Israeli officials refused to comment on the ambassador's departure. No one answered the phone at the embassy late Friday.
Batrawy goes on to make an assertion that doesn't pass the stench test, let alone the smell test:
Calls have grown in Egypt for ending the historic 1979 peace treaty with Israel, a pact that has never had the support of ordinary Egyptians.
Really? For 32 years? I don't think so, Aya. I think you may be off by about 31 years and 10 months:
Poll: Majority of Egyptians support maintaining Israel peace
Survey by International Peace Institute published by the Wall Street Journal also shows most Egyptians do not support religious-extremist regime.

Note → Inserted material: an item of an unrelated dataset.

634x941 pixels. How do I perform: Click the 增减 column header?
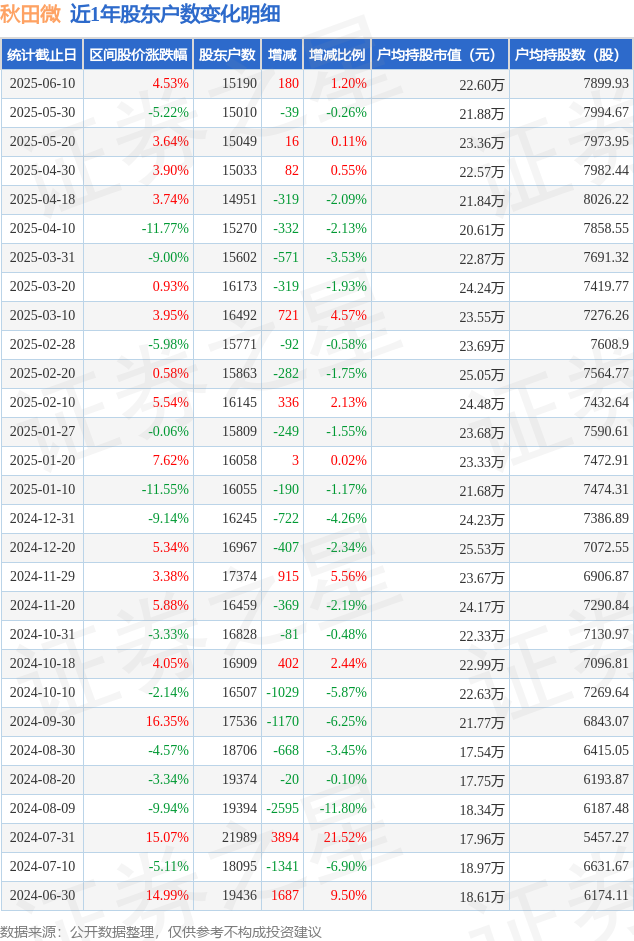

A poll conducted by The International Peace Institute published by the Wall Street Journal on Thursday shows that a majority of Egyptians would like to see a continuation of the peace treaty with Israel.
"Maintaining and advancing peace with Israel has far wider appeal than a rupture in relations," reads the report on the poll, citing 60 percent of those polled as supporting maintaining the peace treaty with Israel.

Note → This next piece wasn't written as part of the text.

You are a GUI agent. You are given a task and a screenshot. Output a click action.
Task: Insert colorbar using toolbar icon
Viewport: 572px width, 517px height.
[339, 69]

There are polls showing sentiments in both directions during the past several months. But Aya Batrawy believes, or wants readers to believe, that's not the case.
Since we're looking at a very long time period, this item from 1999 deserves to be in the mix (bolds are mine):
(Egyptian) Sociologist Saadeddin Ibrahim, who opposed the treaty, as well as El-Sadat's policies, has changed his position 180 degrees. "I vehemently opposed the treaty then because we were told that we had a resounding victory in the 1973 War; so I could not understand why we should make concessions such as accepting the demilitarised zone in Sinai," Ibrahim said.
Ibrahim conducted a series of public opinion surveys in Egypt and several Arab countries about the Arab-Israeli conflict. To his surprise, 63 percent of the 2,000 people who were sampled in Egypt opted for an alternative that was very similar to what Sadat did: to have a historical compromise with Israel, based on UN Security Council resolutions 242 and 338.
Ibrahim initially refused to believe the outcome of the poll and repeated it with a new team of researchers and another sample. To his dismay, the outcome was almost identical to that of the first.
That drove home the point that what he stood for might not be a true reflection of public sentiments.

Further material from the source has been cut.